Focus can be difficult

Carla Kroll
Coding with Carla
Published in
3 min readApr 24, 2017

I am a front end developer and let me tell you that it can be overwhelming. HTML, HTML5, CSS, CSS3, JavaScript, Angular, REACT, Canvas, etc. Its all coming at you everyday and everyone is talking about it like they are experts in it all. You have to focus.

If you are just starting out in the front end development world, do not look at all of the things.

All of the things can break you.

Instead, build a foundation. Learn HTML5 and CSS/CSS3. Get good at it. Then learn Javascript and get a hold of it. Understand what you are looking at and continue to build on. Don’t try everything. I’ve gone down this path, and it is frustrating because it is a lot of information, and it is really hard to grasp all of the things, so don’t try. The odds are that you will never be an expert in every facet of front-end development. Find that niche that suits you and excel. Grow into the best developer in that thing you find most rewarding. All of the things are great, but all of the things at once are unattainable.

I am one of those people that have a difficult time with this fact.

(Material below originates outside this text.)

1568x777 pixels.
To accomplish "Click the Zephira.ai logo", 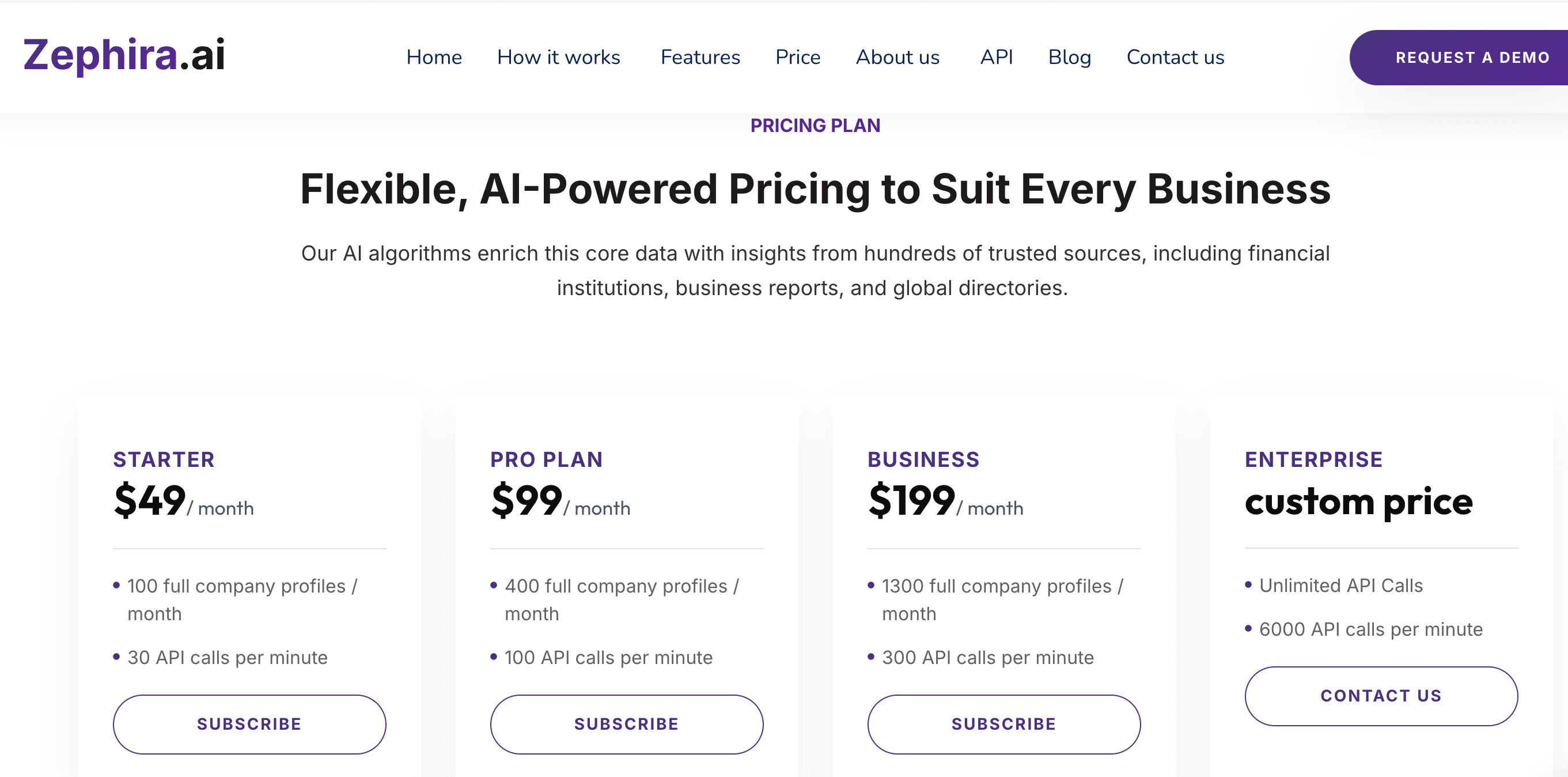I will pos(124,55).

I love the idea of all of these languages and libraries, and I want to control them all. So, I research them all and find that I have a lot of little bits of information that only buffer my brain on an endless loop of indecisiveness. Now, I am putting that behind me. I know where I want my strengths to lie, and I will only focus on those puzzle pieces. I may not be able to complete the full puzzle on my own in the end, but what I will build with the focused knowledge I obtain will be great, and will work great with other developers puzzle pieces and together, we will control all the things.

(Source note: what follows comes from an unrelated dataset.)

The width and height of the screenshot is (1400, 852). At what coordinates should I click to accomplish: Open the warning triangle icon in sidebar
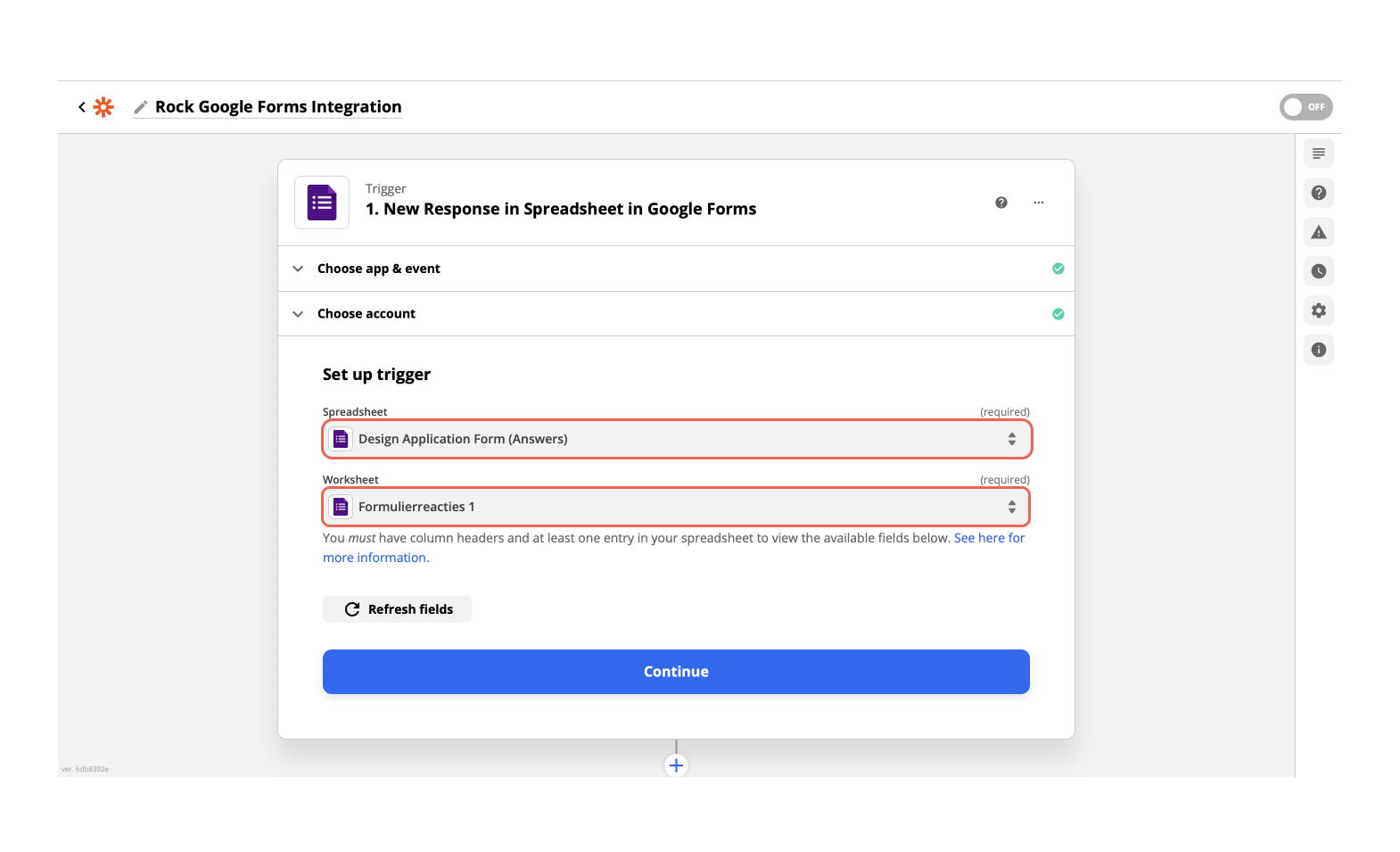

Consider the old metaphor of riding a bicycle. You want to go fast, jump ramps, do tricks, but you don’t even have the bike yet. You need the wheels, the frame, the handle bars, and the rest of the things that make up the bike. Once you have the parts, are they put together? If the bike is put together, now you need to learn how to ride it, and you don’t learn to ride the bike by going down the most dangerous hill in San Francisco leading to a 10 ft. ramp, do you?

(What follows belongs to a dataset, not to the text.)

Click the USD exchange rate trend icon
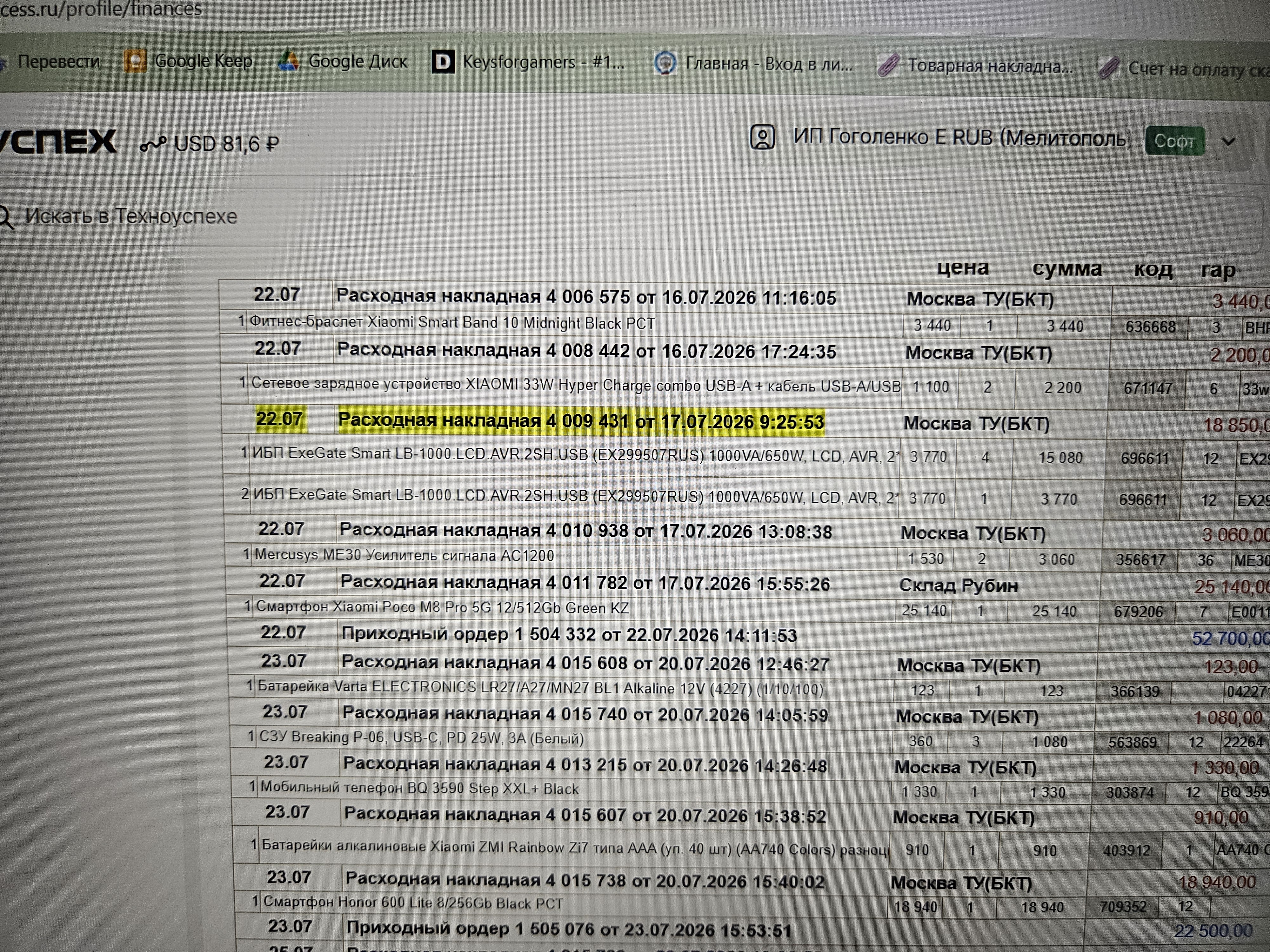coord(153,145)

If you don’t focus on one aspect of coding before learning the next, it will be like taking inventory of your bike parts, learning to ride, and heading down that hill all at once. There is just no likely way to succeed. Instead of all the things, start with the first thing, and move forward to the next once your ready. The development world is always moving forward, but you’ll get there a lot faster if you take your time each step of the way.